L’incontro è fissato per mercoledì 24 giugno alle ore 16 in Sala Dino Buzzati presso la sede del Corriere della Sera di via Balzan 3 a Milano.

Il titolo è alquanto chiaro ed esplicito, ed è nel contempo una dichiarazione di principio e un modello cui ispirarsi: “Nuovi equilibri di valore nelle filiere agroalimentari: il modello HonestFood”.

Già, il concetto che sta alla base dell’associazione HonestFood così come si evince dal nome è l’onestà, e per le indagini che saranno di qui in avanti prese in considerazione, la dice lunga il fatto che si sia partiti proprio da una filiera dagli equilibri difficilissimi: quella dell’olio da olive. 

Ne avevamo scritto in più occasioni e avevamo riservato a Olio Officina Festival uno spazio di riflessione (qui).

La presentazione dei risultati della ricerca dall’Osservatorio HonestFood - Liuc Business School è molto importante. Ed ecco il programma degli interventi

Ci sarà, per i saluti istituzionali, Urbano Cairo, presidente di Cairo Communication ed Rcs MediaGroup.

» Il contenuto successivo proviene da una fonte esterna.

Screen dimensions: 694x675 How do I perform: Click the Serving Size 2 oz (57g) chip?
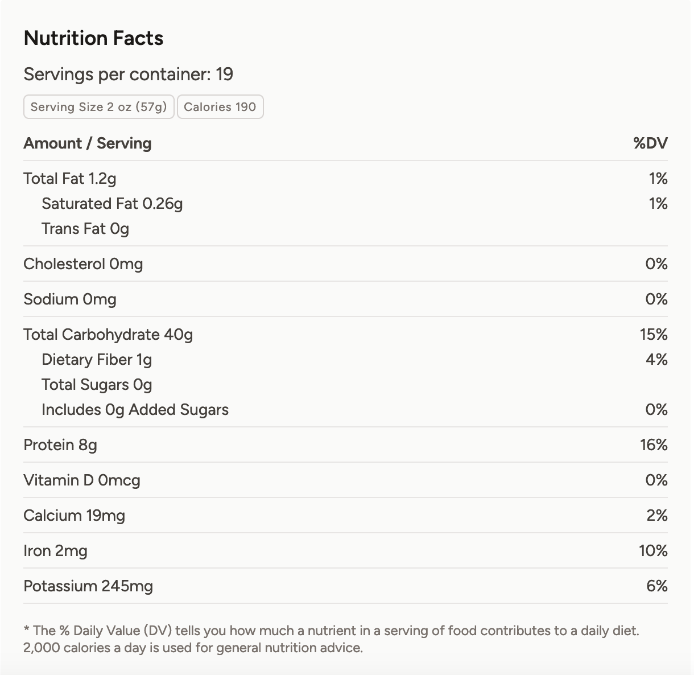click(98, 107)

Perché ripensare le filiere oggi? Arriva il tempo dell’equilibrio. A parlarne Giacomo Pedranzini, presidente di HonestFood, e Gianfranco Comincioli, presidente di Coldiretti Lombardia, Alessandro Beduschi, assessore all’Agricoltura, Sovranità alimentare e Foreste Regione Lombardia (in attesa di conferma), e Chiara Mauri, direttore dell’Osservatorio HonestFood – Liuc Business School, nonché Andrea Venegoni, associate Dean Research & Applications for Business – Liuc Business School.

A seguire una tavola rotonda intorno alle alleanze che rendono possibile il cambiamento, con Giangiacomo Ibba, amministratore delegato Crai Secom, Paolo Pastore, direttore generale di Fairtrade Italia, Giacomo Pedranzini, presidente di HonestFood e Lino Enrico Stoppani, presidente di Fipe.

Altri interventi sono previsti da Roberta De Natale, quality & sustainability manager Crai Secom, Benedetto Fracchiolla, presidente di Finoliva Global Service, Matilde Robustelli della Cuna, marketing e comunicazione Latteria di Chiuro.

Le conclusioni (“Un progetto aperto: l’alleanza dei buoni per l’agroalimentare italiano”) sono affidate al presidente HonestFood Giacomo Pedranzini.